Item-finding data
################

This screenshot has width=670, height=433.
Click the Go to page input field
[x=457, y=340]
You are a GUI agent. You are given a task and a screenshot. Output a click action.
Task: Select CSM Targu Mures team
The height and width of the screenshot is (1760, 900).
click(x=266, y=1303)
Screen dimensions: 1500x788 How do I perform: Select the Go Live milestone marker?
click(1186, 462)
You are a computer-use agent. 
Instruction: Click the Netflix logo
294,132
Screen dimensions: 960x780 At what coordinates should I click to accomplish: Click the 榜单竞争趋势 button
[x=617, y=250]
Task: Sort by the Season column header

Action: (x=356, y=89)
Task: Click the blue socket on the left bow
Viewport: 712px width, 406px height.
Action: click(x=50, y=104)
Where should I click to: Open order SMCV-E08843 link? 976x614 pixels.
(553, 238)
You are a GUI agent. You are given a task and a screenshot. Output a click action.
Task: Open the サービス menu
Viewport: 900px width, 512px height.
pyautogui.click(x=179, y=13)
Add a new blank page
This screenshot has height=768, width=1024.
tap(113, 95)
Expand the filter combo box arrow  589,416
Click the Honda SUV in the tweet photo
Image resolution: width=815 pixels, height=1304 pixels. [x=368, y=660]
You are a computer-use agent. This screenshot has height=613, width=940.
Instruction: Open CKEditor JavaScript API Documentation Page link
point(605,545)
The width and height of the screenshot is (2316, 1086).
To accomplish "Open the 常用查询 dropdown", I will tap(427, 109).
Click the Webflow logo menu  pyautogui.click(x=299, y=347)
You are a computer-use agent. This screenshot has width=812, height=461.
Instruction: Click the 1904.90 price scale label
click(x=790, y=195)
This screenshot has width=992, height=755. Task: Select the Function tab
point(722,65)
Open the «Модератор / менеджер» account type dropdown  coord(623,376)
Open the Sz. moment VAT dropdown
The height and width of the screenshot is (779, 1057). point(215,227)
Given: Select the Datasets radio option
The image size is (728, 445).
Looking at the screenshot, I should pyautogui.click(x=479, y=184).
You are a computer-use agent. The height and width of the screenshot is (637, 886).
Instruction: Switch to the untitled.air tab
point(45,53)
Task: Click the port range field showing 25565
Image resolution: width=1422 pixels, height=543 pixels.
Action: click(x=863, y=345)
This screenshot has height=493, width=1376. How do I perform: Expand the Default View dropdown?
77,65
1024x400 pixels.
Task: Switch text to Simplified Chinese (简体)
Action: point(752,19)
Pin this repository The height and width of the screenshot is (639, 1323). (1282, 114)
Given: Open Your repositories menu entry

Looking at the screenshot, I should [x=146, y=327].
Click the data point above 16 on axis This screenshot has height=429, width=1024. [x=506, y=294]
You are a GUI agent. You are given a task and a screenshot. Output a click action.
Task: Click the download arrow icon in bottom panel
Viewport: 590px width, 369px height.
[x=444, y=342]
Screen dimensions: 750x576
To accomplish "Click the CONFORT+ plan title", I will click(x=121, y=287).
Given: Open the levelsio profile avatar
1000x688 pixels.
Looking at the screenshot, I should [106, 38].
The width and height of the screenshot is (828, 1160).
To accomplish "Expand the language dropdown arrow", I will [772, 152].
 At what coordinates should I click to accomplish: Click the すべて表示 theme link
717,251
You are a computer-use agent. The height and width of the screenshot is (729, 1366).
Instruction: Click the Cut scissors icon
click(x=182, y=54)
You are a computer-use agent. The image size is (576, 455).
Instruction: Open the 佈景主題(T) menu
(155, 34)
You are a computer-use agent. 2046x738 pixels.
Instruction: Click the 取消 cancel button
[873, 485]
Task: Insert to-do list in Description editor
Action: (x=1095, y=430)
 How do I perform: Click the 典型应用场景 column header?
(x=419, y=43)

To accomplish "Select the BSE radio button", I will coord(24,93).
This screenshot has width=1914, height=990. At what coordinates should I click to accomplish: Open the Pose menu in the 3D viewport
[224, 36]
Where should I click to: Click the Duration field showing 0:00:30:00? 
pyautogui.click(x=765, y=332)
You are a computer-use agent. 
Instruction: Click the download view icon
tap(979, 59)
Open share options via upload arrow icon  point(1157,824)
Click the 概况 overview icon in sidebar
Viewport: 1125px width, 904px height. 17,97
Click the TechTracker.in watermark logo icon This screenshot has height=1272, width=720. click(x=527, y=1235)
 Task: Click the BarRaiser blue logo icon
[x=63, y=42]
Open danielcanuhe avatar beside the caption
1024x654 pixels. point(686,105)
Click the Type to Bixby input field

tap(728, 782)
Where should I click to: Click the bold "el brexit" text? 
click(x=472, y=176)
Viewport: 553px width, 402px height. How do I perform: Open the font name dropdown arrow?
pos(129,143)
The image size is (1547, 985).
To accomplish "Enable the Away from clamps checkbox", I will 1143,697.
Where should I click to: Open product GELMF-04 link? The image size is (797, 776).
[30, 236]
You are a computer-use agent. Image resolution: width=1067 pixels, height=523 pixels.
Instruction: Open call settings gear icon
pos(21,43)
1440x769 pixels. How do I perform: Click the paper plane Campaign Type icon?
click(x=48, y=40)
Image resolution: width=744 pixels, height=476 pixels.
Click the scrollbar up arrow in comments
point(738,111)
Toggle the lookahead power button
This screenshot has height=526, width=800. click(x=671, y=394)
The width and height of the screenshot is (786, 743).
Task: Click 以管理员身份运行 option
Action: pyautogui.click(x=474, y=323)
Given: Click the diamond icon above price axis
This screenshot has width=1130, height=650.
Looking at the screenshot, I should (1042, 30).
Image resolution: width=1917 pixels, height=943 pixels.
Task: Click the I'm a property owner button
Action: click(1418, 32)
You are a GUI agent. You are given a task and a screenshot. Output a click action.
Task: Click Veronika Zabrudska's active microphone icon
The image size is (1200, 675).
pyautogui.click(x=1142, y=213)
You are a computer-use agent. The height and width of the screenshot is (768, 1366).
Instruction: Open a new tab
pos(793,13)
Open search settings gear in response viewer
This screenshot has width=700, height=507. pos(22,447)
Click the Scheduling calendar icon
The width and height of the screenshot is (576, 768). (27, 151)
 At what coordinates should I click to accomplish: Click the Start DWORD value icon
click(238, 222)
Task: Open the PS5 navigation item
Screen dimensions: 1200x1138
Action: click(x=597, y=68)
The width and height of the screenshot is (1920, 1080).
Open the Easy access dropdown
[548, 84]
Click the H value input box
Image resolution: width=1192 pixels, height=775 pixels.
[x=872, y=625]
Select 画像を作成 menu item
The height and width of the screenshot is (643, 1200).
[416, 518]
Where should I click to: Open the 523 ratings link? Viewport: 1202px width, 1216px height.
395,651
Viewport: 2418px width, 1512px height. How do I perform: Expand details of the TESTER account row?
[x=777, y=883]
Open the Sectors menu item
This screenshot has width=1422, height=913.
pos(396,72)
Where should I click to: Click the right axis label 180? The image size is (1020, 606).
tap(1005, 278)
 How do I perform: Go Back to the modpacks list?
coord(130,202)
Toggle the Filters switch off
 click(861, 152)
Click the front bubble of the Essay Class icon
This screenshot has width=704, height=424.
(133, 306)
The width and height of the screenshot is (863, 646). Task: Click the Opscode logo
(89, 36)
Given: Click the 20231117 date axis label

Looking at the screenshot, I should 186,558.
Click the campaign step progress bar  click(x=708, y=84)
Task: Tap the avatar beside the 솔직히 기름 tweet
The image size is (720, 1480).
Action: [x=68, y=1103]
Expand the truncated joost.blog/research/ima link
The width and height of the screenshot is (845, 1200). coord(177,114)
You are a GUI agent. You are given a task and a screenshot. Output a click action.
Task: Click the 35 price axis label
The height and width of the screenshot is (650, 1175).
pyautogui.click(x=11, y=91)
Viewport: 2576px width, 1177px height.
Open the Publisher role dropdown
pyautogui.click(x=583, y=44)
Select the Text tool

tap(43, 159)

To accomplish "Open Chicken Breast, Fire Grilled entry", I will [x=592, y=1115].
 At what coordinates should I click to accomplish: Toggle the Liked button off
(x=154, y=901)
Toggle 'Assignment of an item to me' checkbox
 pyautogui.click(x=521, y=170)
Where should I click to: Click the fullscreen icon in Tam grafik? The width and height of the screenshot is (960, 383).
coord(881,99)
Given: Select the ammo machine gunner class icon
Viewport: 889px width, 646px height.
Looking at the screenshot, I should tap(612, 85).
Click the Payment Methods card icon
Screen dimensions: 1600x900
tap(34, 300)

################

**Objective:** Locate every line in the data above that contains the word "list", and copy each of those lines out in full.

**Task response:**
Task: Insert to-do list in Description editor
 How do I perform: Go Back to the modpacks list?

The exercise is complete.